Those seeking to study archaeological specimens increasingly find the objects of their interest tied up in complex arguments over who owns them. But if museums engage openly and honestly with nations that claim ownership, they can reach compromises that will balance the potentially conflicting desires for reliable stewardship, fairness and access for both the public and researchers.

The latest episode to bring these issues to the fore concerns the stewardship of a large collection of Oceanic artefacts held by the de Young Museum in San Francisco. The collection, which includes masks, skulls and exotic carvings, could provide anthropologists with new insights into primitive peoples.

As we report on page 722, at least nine of the 400 artefacts initially donated seem to be the national cultural property of Papua New Guinea. The items — and others among the 6,000 pieces lined up as future exhibits — came from the worldwide trade in archaeological specimens that are increasingly valued as works of art.

Research should proceed on the basis of a firm and fair understanding between the museum and officials from the country of origin.

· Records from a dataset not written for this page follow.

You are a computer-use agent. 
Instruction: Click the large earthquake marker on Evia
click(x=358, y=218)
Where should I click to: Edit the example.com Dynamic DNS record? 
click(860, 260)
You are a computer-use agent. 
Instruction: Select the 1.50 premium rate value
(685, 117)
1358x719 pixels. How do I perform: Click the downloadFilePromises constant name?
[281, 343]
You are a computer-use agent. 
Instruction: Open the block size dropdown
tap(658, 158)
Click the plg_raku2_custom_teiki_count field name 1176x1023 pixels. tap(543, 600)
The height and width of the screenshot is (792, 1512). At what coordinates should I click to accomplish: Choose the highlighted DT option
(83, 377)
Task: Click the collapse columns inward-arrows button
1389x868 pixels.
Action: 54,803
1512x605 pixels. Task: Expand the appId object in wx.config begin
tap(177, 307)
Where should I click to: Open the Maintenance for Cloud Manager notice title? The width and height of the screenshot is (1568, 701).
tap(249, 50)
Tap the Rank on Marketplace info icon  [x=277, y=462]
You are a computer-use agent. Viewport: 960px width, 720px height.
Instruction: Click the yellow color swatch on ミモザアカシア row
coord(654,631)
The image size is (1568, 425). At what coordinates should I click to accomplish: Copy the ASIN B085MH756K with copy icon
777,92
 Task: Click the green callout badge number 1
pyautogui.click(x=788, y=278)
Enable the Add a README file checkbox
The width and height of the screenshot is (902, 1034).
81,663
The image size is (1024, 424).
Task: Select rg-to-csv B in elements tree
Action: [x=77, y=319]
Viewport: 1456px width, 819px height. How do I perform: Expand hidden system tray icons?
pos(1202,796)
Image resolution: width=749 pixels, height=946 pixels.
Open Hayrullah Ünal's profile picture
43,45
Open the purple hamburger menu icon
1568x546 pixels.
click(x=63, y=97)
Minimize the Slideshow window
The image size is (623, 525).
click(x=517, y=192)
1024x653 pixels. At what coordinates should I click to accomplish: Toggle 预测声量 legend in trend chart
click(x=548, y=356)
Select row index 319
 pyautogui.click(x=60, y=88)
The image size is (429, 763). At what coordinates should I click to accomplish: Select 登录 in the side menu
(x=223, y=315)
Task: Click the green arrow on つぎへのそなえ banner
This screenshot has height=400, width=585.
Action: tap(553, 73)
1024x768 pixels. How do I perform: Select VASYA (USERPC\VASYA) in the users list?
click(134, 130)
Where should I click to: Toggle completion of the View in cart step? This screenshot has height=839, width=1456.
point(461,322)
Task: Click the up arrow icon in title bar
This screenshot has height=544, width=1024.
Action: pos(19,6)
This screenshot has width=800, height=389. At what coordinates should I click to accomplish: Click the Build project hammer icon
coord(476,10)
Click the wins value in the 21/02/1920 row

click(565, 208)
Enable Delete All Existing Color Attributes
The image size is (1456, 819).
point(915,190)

The de Young Museum — rebuilt at great expense after earthquake damage — started the Oceanic exhibition last October to herald its reopening. Unfortunately, given the history of dealing in such objects, no one at the museum seems to have asked questions about the provenance of the specimens when they first entered its gorgeous, copper-sheathed walls.

Yet to the museum's credit, its officials are now pledging to address the issue. A Papua New Guinea museum official has, for example, been invited to San Francisco next week to examine the artefacts. The museum's desire to work with the government of the objects' country of origin contrasts with the more haughty, colonial attitude that has sometimes characterized curators' approaches to this issue in the recent past.

The world of archaeology has been transfixed in recent months, for example, by a criminal trial in Italy of dealers and museum officials over looted artefacts that were sold on to the Metropolitan Museum of Art in New York and the Getty Center in Los Angeles.

The artefacts now housed in the de Young Museum are of considerable scientific interest. They offer anthropologists a window to cultures of an earlier time — possibly even to the era of the miniature hominids who lived to the west on the island of Flores a few thousand years earlier.

But such research should proceed on the basis of a firm and fair understanding between the museum that has physical custody of the objects and officials from their country of origin. All parties should work together to ensure that such an understanding is reached.